_Aim of the task_
An exact copy of all the entries below is what this task needs.

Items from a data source
╔══

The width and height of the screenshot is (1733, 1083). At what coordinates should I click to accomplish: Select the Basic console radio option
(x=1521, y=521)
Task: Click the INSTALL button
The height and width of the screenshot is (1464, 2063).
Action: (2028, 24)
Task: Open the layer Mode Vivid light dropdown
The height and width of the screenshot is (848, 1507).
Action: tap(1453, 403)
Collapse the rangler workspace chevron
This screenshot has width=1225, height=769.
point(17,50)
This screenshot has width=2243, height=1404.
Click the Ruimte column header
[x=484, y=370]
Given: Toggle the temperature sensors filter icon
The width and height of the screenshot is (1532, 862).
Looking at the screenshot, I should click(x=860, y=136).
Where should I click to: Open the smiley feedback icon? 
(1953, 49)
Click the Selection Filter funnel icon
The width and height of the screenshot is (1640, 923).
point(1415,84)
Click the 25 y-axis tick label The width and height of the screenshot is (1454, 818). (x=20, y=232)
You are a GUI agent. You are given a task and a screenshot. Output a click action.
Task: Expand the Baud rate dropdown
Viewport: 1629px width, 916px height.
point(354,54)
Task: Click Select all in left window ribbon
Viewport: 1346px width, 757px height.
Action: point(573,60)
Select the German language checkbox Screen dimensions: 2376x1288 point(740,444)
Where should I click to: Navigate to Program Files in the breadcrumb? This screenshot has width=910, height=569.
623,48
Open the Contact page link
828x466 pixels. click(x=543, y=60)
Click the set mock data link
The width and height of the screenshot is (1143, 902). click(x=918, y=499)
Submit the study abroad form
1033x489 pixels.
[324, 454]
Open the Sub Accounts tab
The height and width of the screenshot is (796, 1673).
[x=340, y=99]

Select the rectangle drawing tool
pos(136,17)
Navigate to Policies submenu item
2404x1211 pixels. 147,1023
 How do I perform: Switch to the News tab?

╚══

_Response to the exercise_
The width and height of the screenshot is (1733, 1083). At what coordinates should I click to accomplish: Select the Basic console radio option
(x=1521, y=521)
Task: Click the INSTALL button
The height and width of the screenshot is (1464, 2063).
Action: (2028, 24)
Task: Open the layer Mode Vivid light dropdown
The height and width of the screenshot is (848, 1507).
Action: tap(1453, 403)
Collapse the rangler workspace chevron
This screenshot has width=1225, height=769.
point(17,50)
This screenshot has width=2243, height=1404.
Click the Ruimte column header
[x=484, y=370]
Given: Toggle the temperature sensors filter icon
The width and height of the screenshot is (1532, 862).
Looking at the screenshot, I should click(x=860, y=136).
Where should I click to: Open the smiley feedback icon? 
(1953, 49)
Click the Selection Filter funnel icon
The width and height of the screenshot is (1640, 923).
point(1415,84)
Click the 25 y-axis tick label The width and height of the screenshot is (1454, 818). (x=20, y=232)
You are a GUI agent. You are given a task and a screenshot. Output a click action.
Task: Expand the Baud rate dropdown
Viewport: 1629px width, 916px height.
point(354,54)
Task: Click Select all in left window ribbon
Viewport: 1346px width, 757px height.
Action: point(573,60)
Select the German language checkbox Screen dimensions: 2376x1288 point(740,444)
Where should I click to: Navigate to Program Files in the breadcrumb? This screenshot has width=910, height=569.
623,48
Open the Contact page link
828x466 pixels. click(x=543, y=60)
Click the set mock data link
The width and height of the screenshot is (1143, 902). click(x=918, y=499)
Submit the study abroad form
1033x489 pixels.
[324, 454]
Open the Sub Accounts tab
The height and width of the screenshot is (796, 1673).
[x=340, y=99]

Select the rectangle drawing tool
pos(136,17)
Navigate to Policies submenu item
2404x1211 pixels. 147,1023
 How do I perform: Switch to the News tab?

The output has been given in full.